- [DESCRIPTION OF THE TASK]: The answer must be the full data, restated word for word, with no pictures in it.

(Stored records)
::::
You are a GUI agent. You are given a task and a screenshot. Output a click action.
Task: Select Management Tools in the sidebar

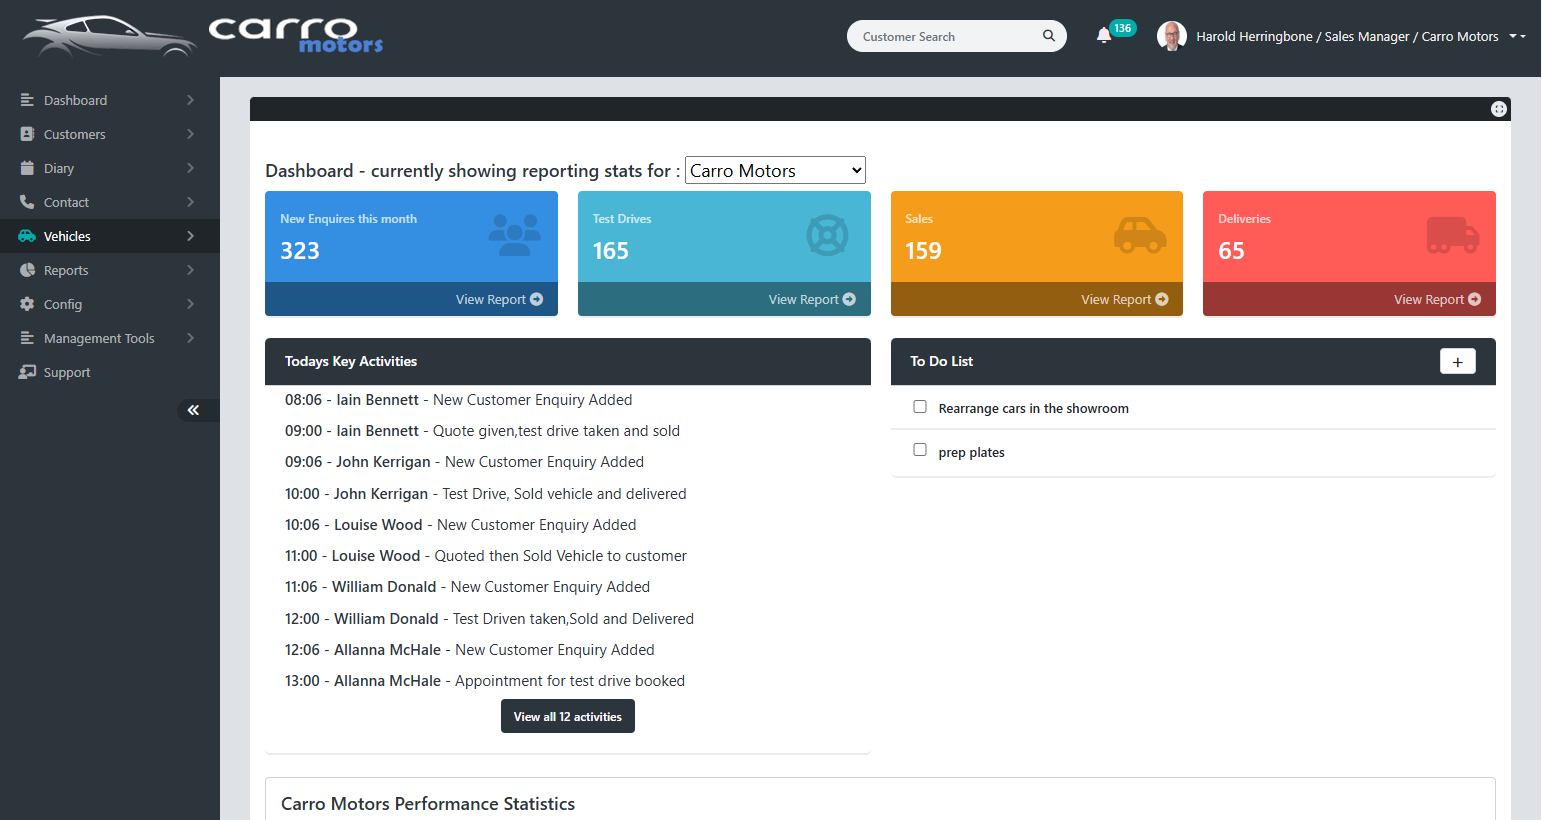pos(99,338)
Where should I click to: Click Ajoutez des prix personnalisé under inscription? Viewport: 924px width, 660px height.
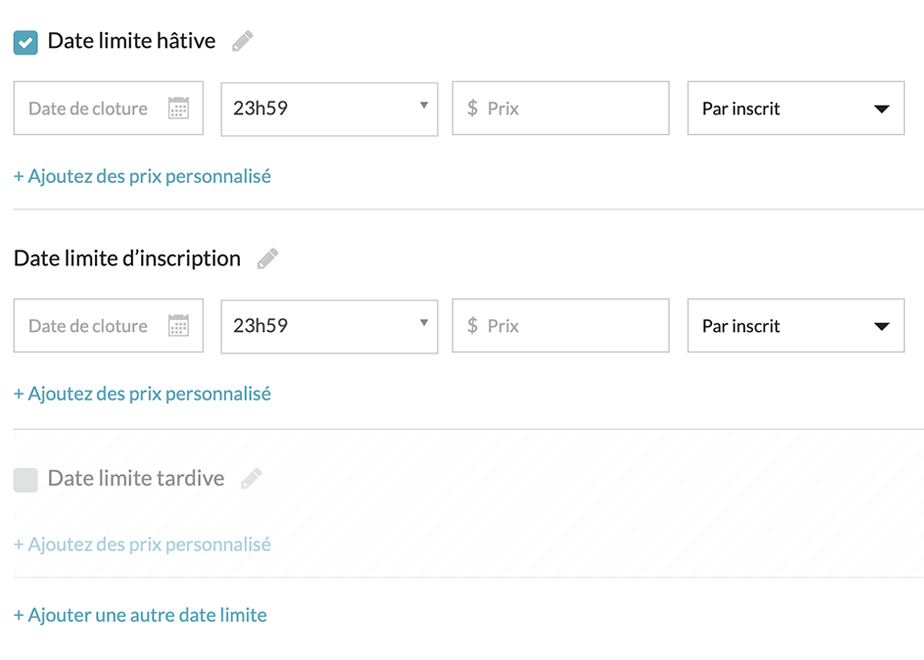142,394
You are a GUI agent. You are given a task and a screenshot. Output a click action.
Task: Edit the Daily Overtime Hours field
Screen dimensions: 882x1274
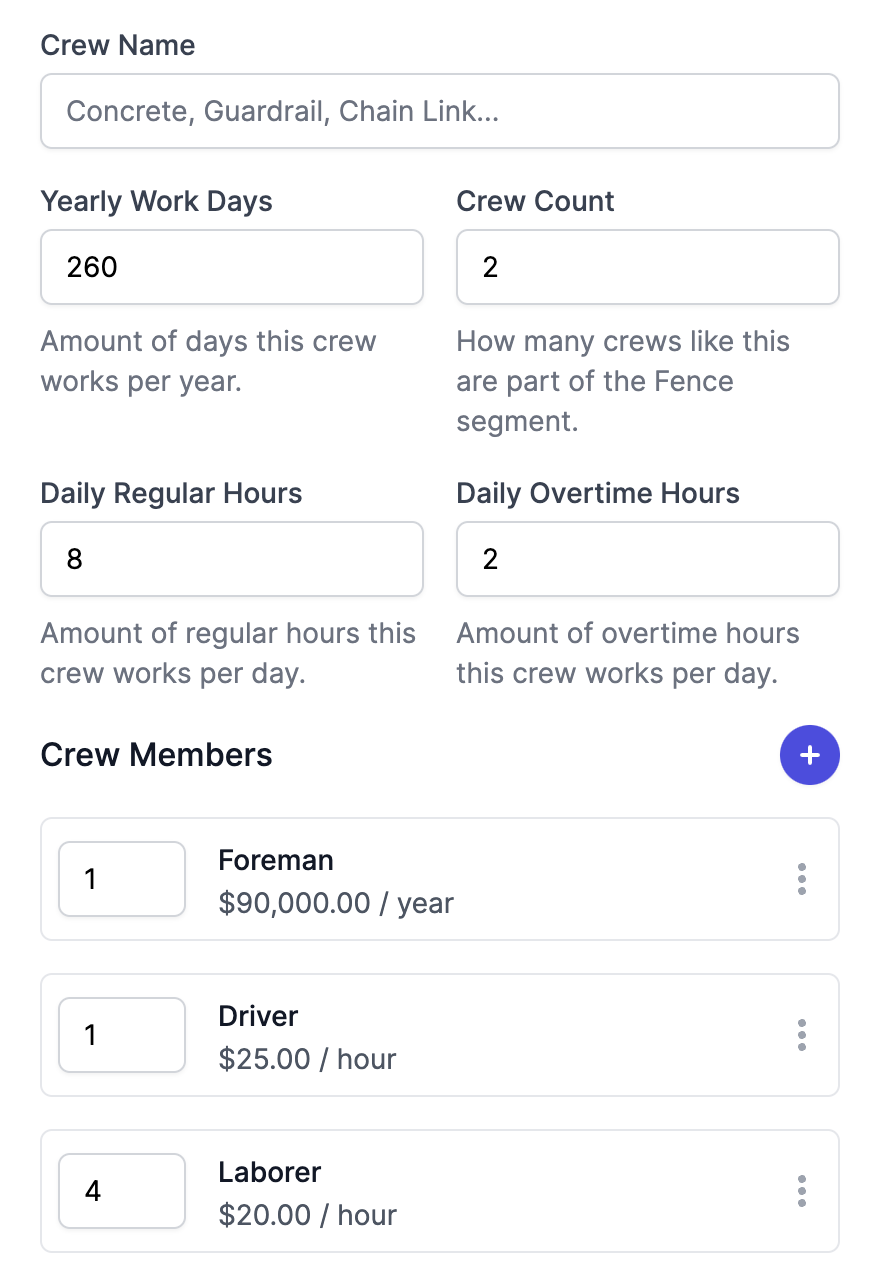[647, 559]
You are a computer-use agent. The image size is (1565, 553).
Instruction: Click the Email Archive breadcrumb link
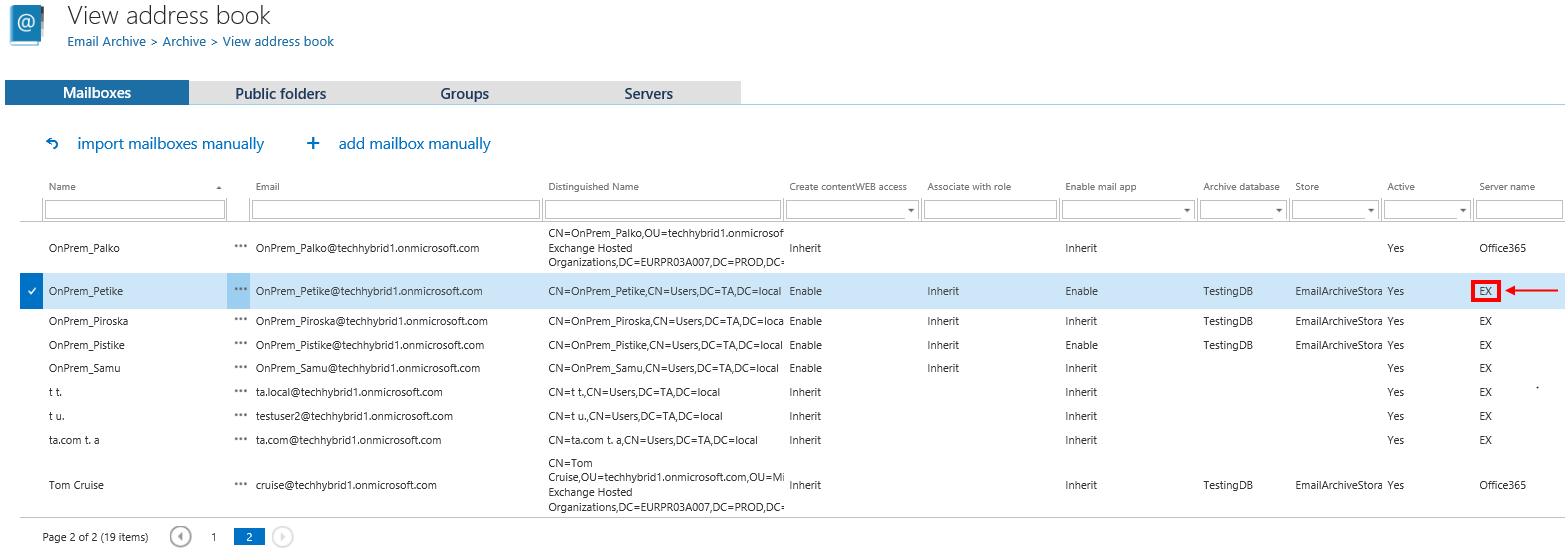click(106, 42)
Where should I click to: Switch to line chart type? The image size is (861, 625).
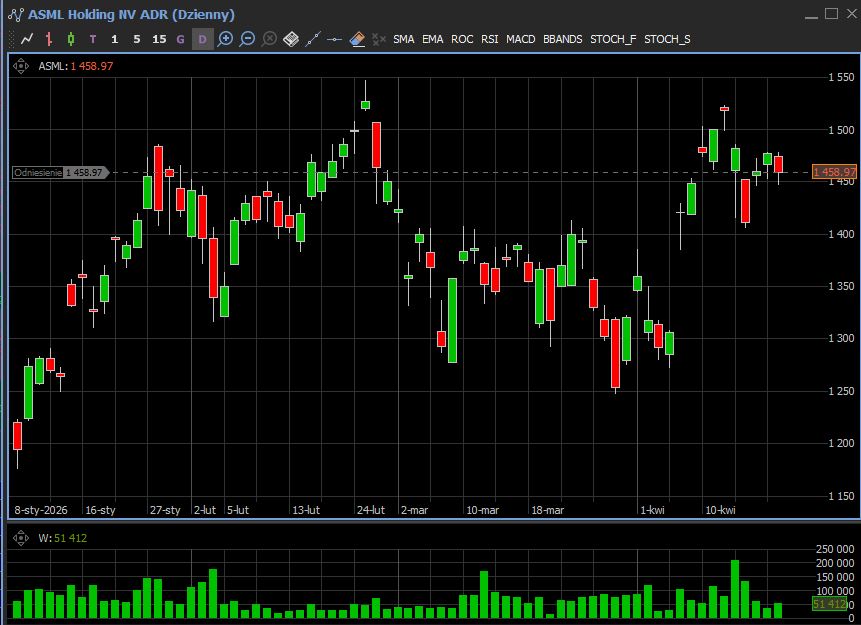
::::
- [SOLUTION BELOW]:
You are a GUI agent. You are given a task and a screenshot. Output a click action.
Task: Select Management Tools in the sidebar

pos(99,338)
Where should I click to: Click Ajoutez des prix personnalisé under inscription? Viewport: 924px width, 660px height.
142,394
You are a GUI agent. You are given a task and a screenshot. Output a click action.
Task: Edit the Daily Overtime Hours field
Screen dimensions: 882x1274
[647, 559]
You are a computer-use agent. The image size is (1565, 553).
Instruction: Click the Email Archive breadcrumb link
click(106, 42)
Where should I click to: Switch to line chart type? The image size is (861, 625).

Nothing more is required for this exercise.